Software architecture - a short text

Angelo Hulshout · December 15, 2008

Here’s a transcript of an e-mail I sent to one of my students, who asked input for a presentation on the topic ‘Why do we need software architecture’. It may be a no-brainer to some, irrelevant or uninteresting to others, but I feel this is a nice summary to use as a starting point for explaining the need for architecture.

Hello X,

I’ll start with a short answer, otherwise you end up with a book. Feel free to ask additional questions when necessary.

First of all, we are very capable of building things, including software, without architecture. However, often this means that these things are either reasonably simple in nature. If they are not simple, they can still be build without architecture, but in that case we’re bound to find out they are lacking in quality in certain areas. These quality areas can be for example

  • maintainability: it’s hard to extend something that has been build up piece by piece without thinking about structure). Extending such programs is difficult, if possible at all, and subject to lots of trial-and-error excercises

  • reliability: software build without a plan is often (not always) build with a focus on functionality. In those cases, error handling, robustness tend to be second class citizens, resulting in unreliable solutions. A good example are so called ‘friendly user’ applications: applications that work only if the user knows what the application expects and sticks to that order. There’s no error handling in case a user makes a mistake there. Quite a few old Unix scripts and command line programs suffer from this problem.
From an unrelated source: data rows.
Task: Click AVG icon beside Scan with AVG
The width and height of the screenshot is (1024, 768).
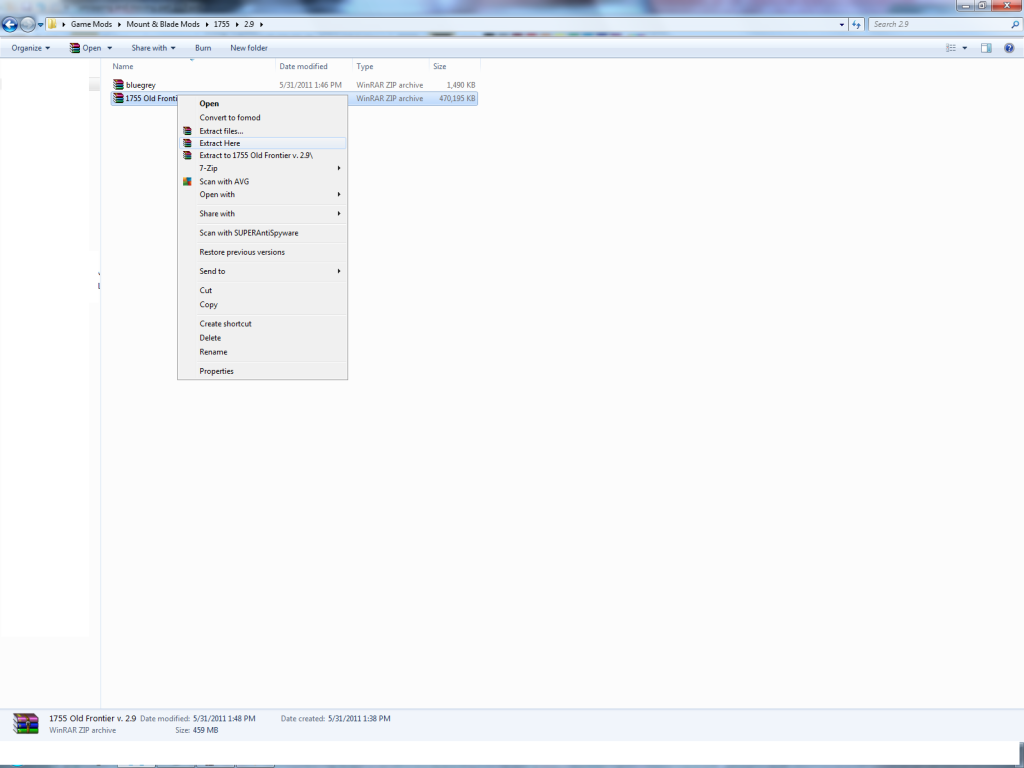Action: click(x=187, y=182)
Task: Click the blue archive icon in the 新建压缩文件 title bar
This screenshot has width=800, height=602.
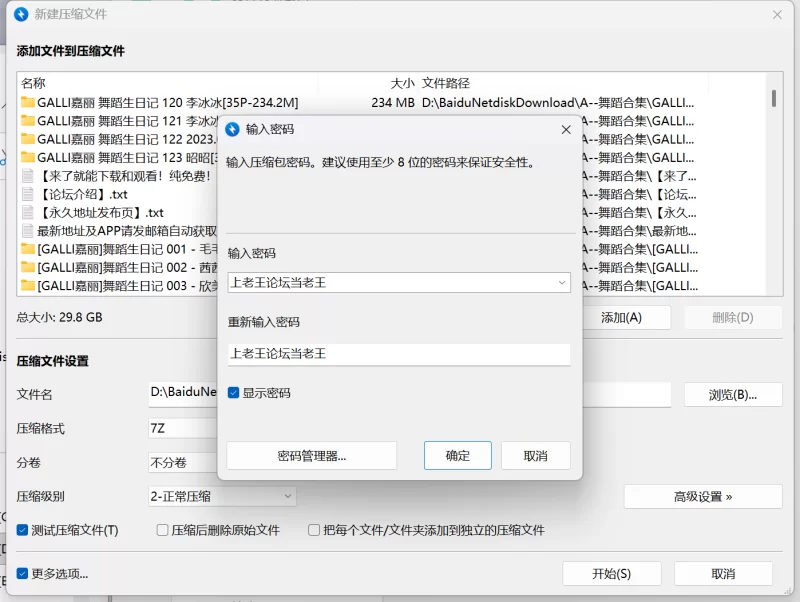Action: pyautogui.click(x=22, y=14)
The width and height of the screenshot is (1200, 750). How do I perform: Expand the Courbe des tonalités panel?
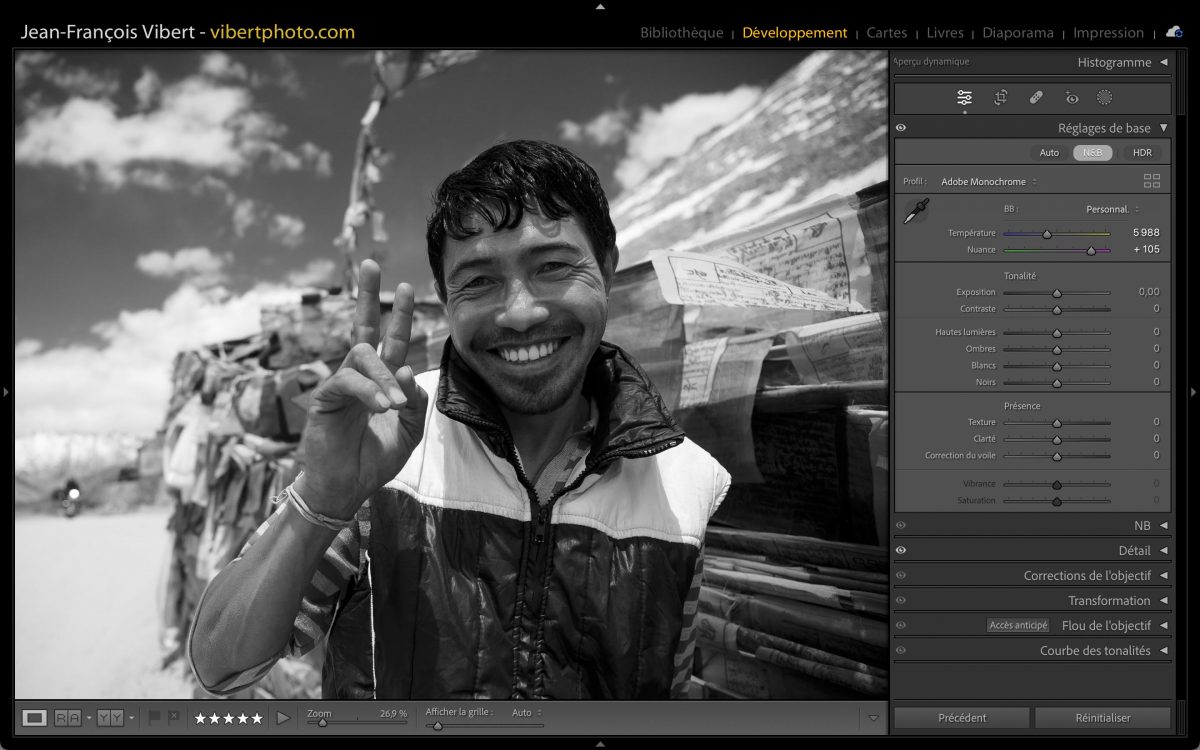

These are just two examples of quality aspects that are part of an architecture, which cannot be added after the application has been build.
Architecture deals with the structure of a (software) system, in terms of it ‘s decomposition into elements and the way these elements are connected and co-operate. This structure is, as the examples above show, determined not only by the functionality of the system, but also by so-called -ilities or quality attributes.
In real life, this implies that we need to think about these aspects, which in turn are determined by the needs of the environments in which the system is build, produced and used. Finding out the key needs of those environments, and translating them into quality requirements and a proper design for a (software) system is what is software architecture is about.
The amount of environmental needs introduced by stakeholders from the different environments, the amount of quality aspects they translate into - including functionality - and the infinite solution space makes software development into something complex, and software architecture tries to deal with this complexity.
It should be noted however, that software architecture is a discipline with many faces. Some people go for what the agile community calls ‘BDUF, or Big Design Up Front’ - resulting in large models and big documents. Others go for the opposite, following Scrum and eXtreme Programming to the maximum extend - without much documentation. In both cases, architecture plays a role though, because both approaches take into account the needs of the different evironments the system goes through in it’s life cycle (conception, development, production, use, …).